**EXERCISE DATA**.
╭──

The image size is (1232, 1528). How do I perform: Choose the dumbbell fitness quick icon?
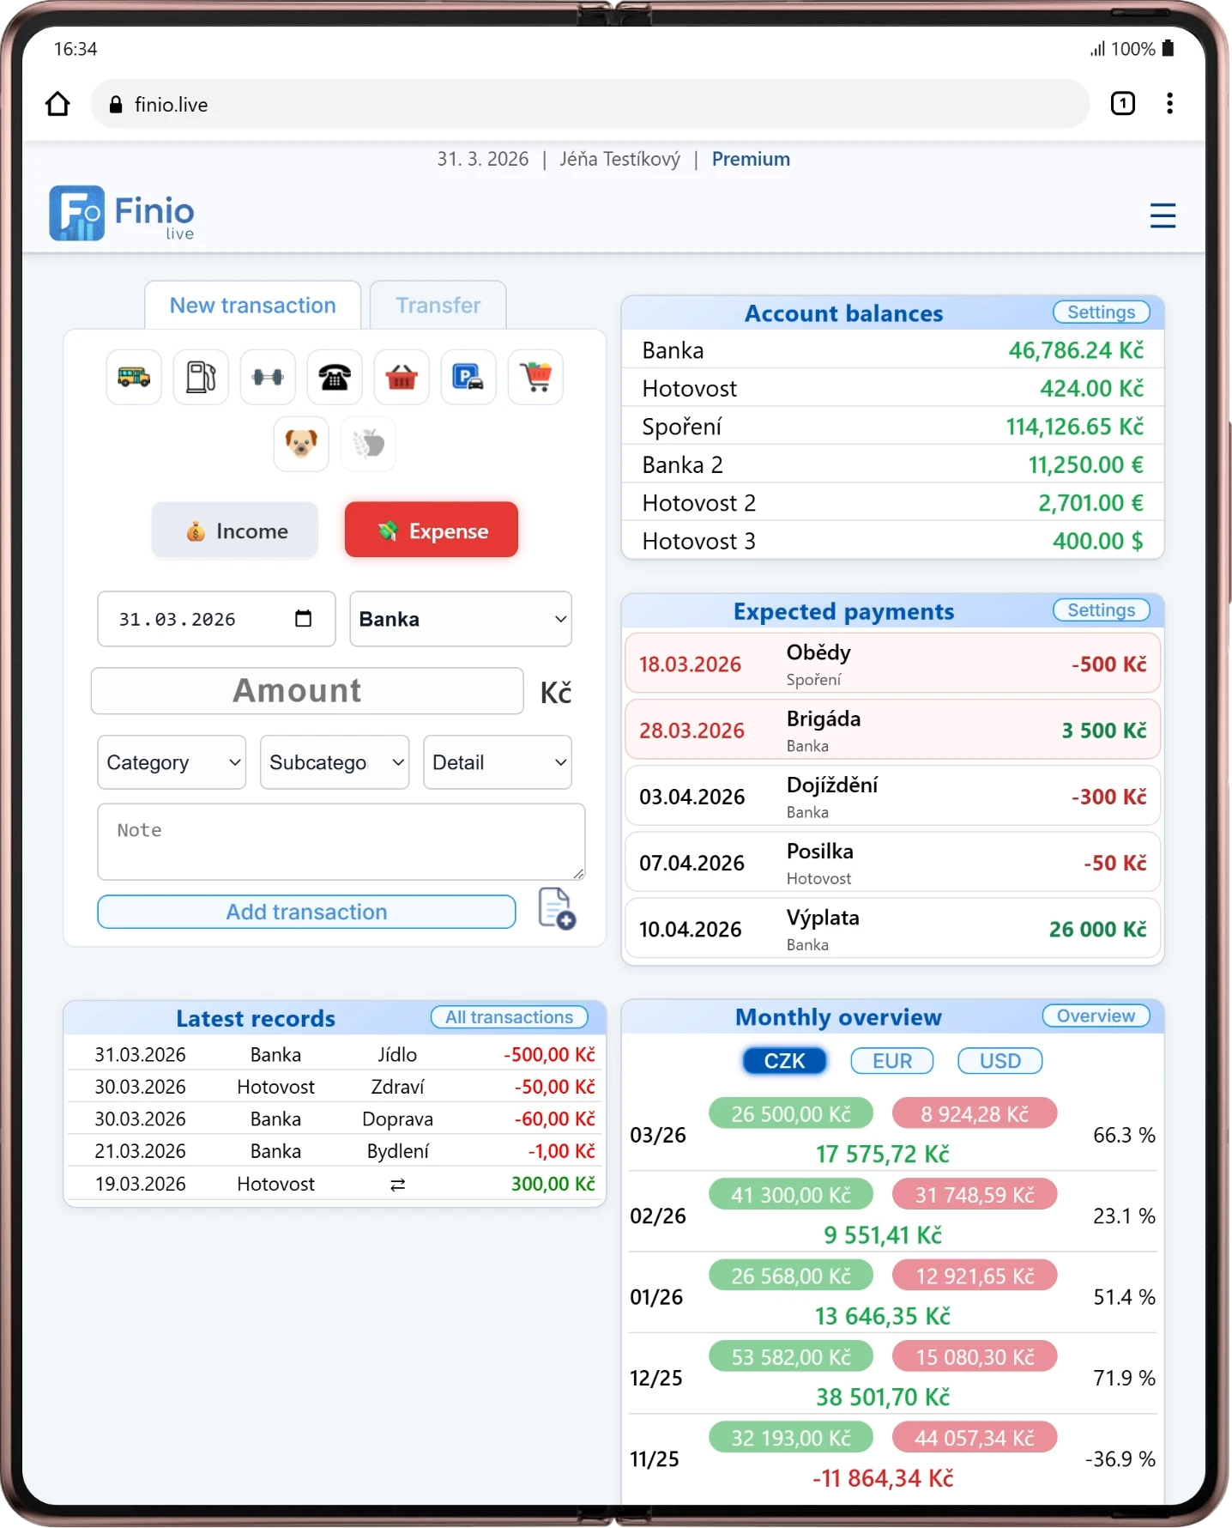point(268,377)
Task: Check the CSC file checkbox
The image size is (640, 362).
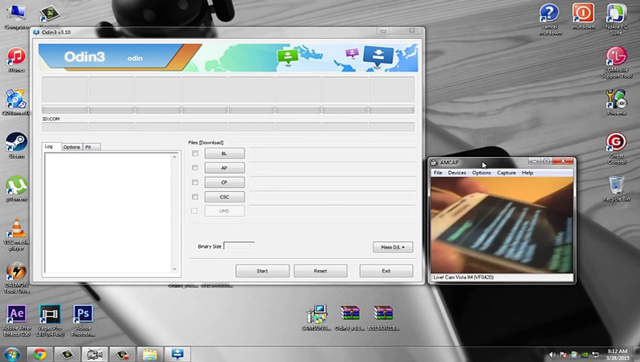Action: tap(195, 197)
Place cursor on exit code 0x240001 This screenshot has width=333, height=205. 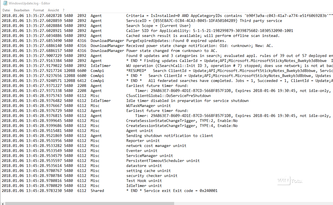pyautogui.click(x=206, y=191)
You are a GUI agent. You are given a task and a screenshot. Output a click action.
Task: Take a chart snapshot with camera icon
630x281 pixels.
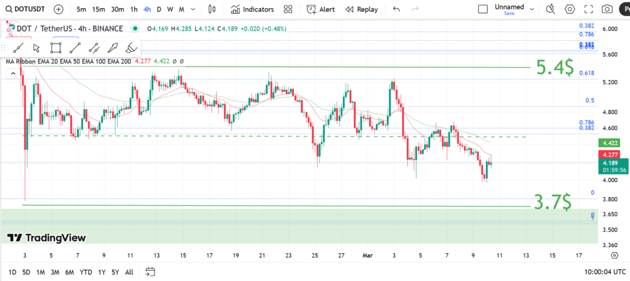coord(607,9)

╰──

**WORK REQUEST**.
Exactly the lines from the one with "You are a GUI" through the end of the records should be written out, and only those. Pictures do not belong in the copy.

**EXERCISE RESULT**.
You are a GUI agent. You are given a task and a screenshot. Output a click action.
Task: Take a chart snapshot with camera icon
630x281 pixels.
coord(607,9)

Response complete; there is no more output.